Да я и начинал как клоун. Я себя полагал театральным клоуном. Потом уже мне стал давать Макарьев какие-то неожиданные для меня серьезные роли, и у меня все несколько повернулось. А Товстоногов, который дал мне сыграть Чацкого, — это был уже совершеннейший переворот. Но начинал-то я с «Человека ниоткуда», с Олега Савина во «В поисках радости» Розова, которого играл эксцентрически, гротесково, играл Адама в «Божественной комедии» Штока-это вообще было просто разрисованное лицо и абсолютная клоунада. И сейчас «Стулья». Мы играли этот спектакль в гримах клоунов. Для меня это хоть и театральная, тончайшая, но тоже клоунада. Так что цирк оказал на меня огромное влияние, и моя связь с ним сохранилась до сих пор. Когда мне исполнилось шестьдесят лет, стали снимать про меня фильм и говорят: «Ну вот, надо где-нибудь снять, а то все одни и те же планы». Я им предложил: «Пойдемте в цирк». Я позвонил Юрию Владимировичу, он согласился. Мы с Юрой вдвоем вышли на манеж. Я встал на голову, показав, что я это еще умею. Потом мы сели на стулья посреди манежа и повспоминали немножко. Сейчас этот фильм, наверное, где-то в архивах лежит.

Скажите, а что для вас современный цирк? Он занимает в вашей жизни столь же значительное место, как и прежний, или что-то изменилось?
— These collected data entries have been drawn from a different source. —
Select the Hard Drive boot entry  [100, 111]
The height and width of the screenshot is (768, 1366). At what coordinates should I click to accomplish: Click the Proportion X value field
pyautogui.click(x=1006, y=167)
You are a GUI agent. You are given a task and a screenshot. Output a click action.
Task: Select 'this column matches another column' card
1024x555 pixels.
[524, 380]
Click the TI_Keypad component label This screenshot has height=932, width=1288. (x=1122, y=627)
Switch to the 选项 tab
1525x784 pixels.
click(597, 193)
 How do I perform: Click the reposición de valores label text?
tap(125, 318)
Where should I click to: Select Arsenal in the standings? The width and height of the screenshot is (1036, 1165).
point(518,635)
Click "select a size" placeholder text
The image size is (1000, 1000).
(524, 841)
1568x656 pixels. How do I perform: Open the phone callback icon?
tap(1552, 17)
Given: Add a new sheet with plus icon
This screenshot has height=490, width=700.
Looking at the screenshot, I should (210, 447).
К сожалению, у меня нет времени даже на обязательные вещи, то есть на театр. Поэтому цирк отошел на второй план. Вижу его, в основном, снаружи. Я сейчас много работаю в театре «Школа современной пьесы» и, когда пробки на улицах, еду в метро. Я выхожу со станции «Цветной бульвар», и сразу около меня цирк Юрия Никулина. И Юрий Владимирович Никулин из бронзы, вылезающий из машины, в очень точно сделанных ботинках. Я, идя мимо, между Юрой Никулиным и цирком, обязательно снимаю кепку. На одну секунду, чтобы не обращать на себя внимания прохожих. Я человек, уже испорченный тем цирком, поэтому нынешний стерильный манеж, — а я сталкивался с этим не раз, — манеж, от которого не пахнет опилками и слегка конским навозом, — для меня это еще не цирк. Это… стерильное место.